The Cyc project proposed the idea of software "assistants" : formally represented knowledge based on a shared ontology, reasoning systems that can draw on that knowledge, handle tasks and anticipate the need to perform them.[1]

The lead author on [1] is Kathy Panton who has no publications after that and zero internet presence as far as i can tell.

[1] Common Sense Reasoning – From Cyc to Intelligent Assistant https://iral.cs.umbc.edu/Pubs/FromCycToIntelligentAssistant-...

bshanks
0 replies
1d22h

The first thing to do is to put LLMs to work to generate large knowledge bases of commonsense knowledge in symbolic machine-readable formats that Cyc-like projects can consume.

bilsbie
0 replies
2d1h

Could cyc data be used as an anti hallucination tool for LLM’s?

Or for quality checks during training?

acutesoftware
0 replies
2d13h

Cyc seemed to be the best application for proper AI in my opinion - all the ML and LLM tricks are statistically really good, but you need to parse it through Cyc to check for common sense.

I am really pleased they continue to work on this - it is a lot of work, but it needs to be done and checked manually, once done the base stuff shouldn't change much and it will be a great common sense check for generated content.

PeterStuer
0 replies
2d2h

Cyc was the last remaining GOFAI champion back in the day when everyone in AI was going the 'Nouvelle AI' route.

Eventually the approach would be rediscovered (but not recuperated) by the database field desparate for 'new' research topics.

We might see a revival now that transformets can front and backend the hard edges of the knowledge based tech, but it will remain to be seen wether scaled monolyth systems like Cyc are the right way to pair.

HarHarVeryFunny
0 replies
2d5h

Cyc was an interesting project - you might consider it as the ultimate scaling experiment in expert systems.

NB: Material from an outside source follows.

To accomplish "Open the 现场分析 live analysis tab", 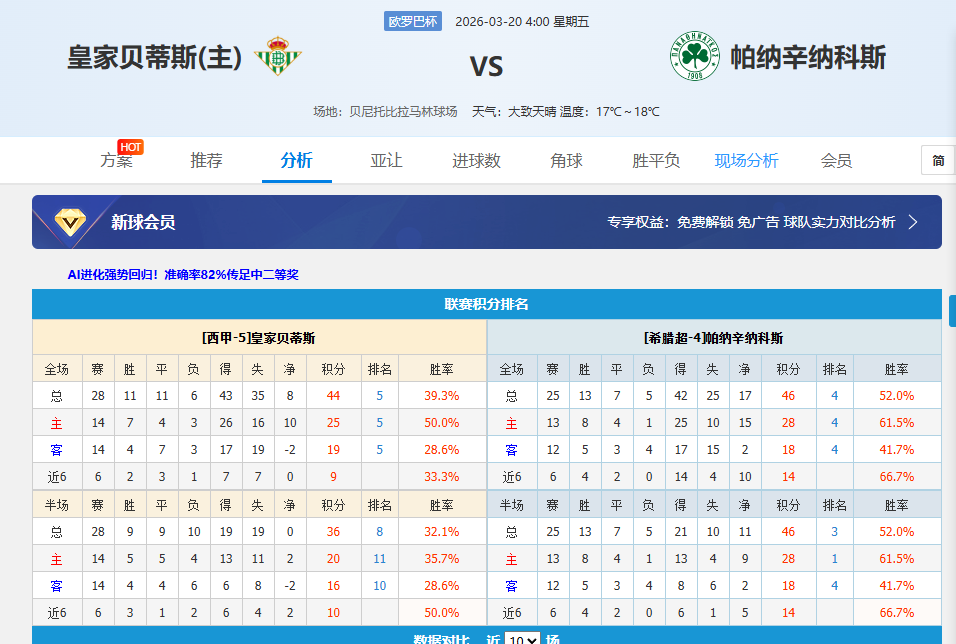I will click(746, 161).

There seemed to be two ideas being explored - could you give an expert system "common sense" by laboriously hand-entering in the rules for things we, and babies, learn by everyday experience, and could you make it generally intelligent by scaling it up and making the ruleset comprehensive enough.

Ultimately it failed, although people's opinions may differ. The company is still around, but from what people who've worked there have said, it seems as if the original goal is all but abandoned (although Lenat might have disagreed, and seemed eternally optimistic, at least in public). It seems they survive on private contracts for custom systems premised on the power of Cyc being brought to bear, when in reality these projects could be accomplished in simpler ways.

I can't help but see somewhat of a parallel between Cyc - an expert system scaling experiment, and today's LLMs - a language model scaling experiment. It seems that at heart LLMs are also rule-based expert systems of sorts, but with the massive convenience factor of learning the rules from data rather than needing to have the rules hand-entered. They both have/had the same promise of "scale it up and it'll achieve AGI", and "add more rules/data and it'll have common sense" and stop being brittle (having dumb failure modes, based on missing knowledge/experience).

While the underlying world model and reasoning power of LLMs might be compared to an expert system like Cyc, they do of course also have the critical ability to input and output language as a way to interface to this underlying capability (as well as perhaps fool us a bit with the ability to regurgitate human-derived surface forms of language). I wonder what Cyc would feel like in terms of intelligence and reasoning power if one somehow added an equally powerful natural language interface to it?

As LLMs continue to evolve, they are not just being scaled up, but also new functionality such as short term memory being added, so perhaps going beyond expert system in that regard, although there is/was also more to Cyc that just the massive knowledge base - a multitude of inference engines as well. Still, I can't help but wonder if the progress of LLMs won't also peter out, unless there are some fairly fundamental changes/additions to their pre-trained transformer basis. Are we just replicating the scaling experiment of Cyc, just with a fancy natural language interface?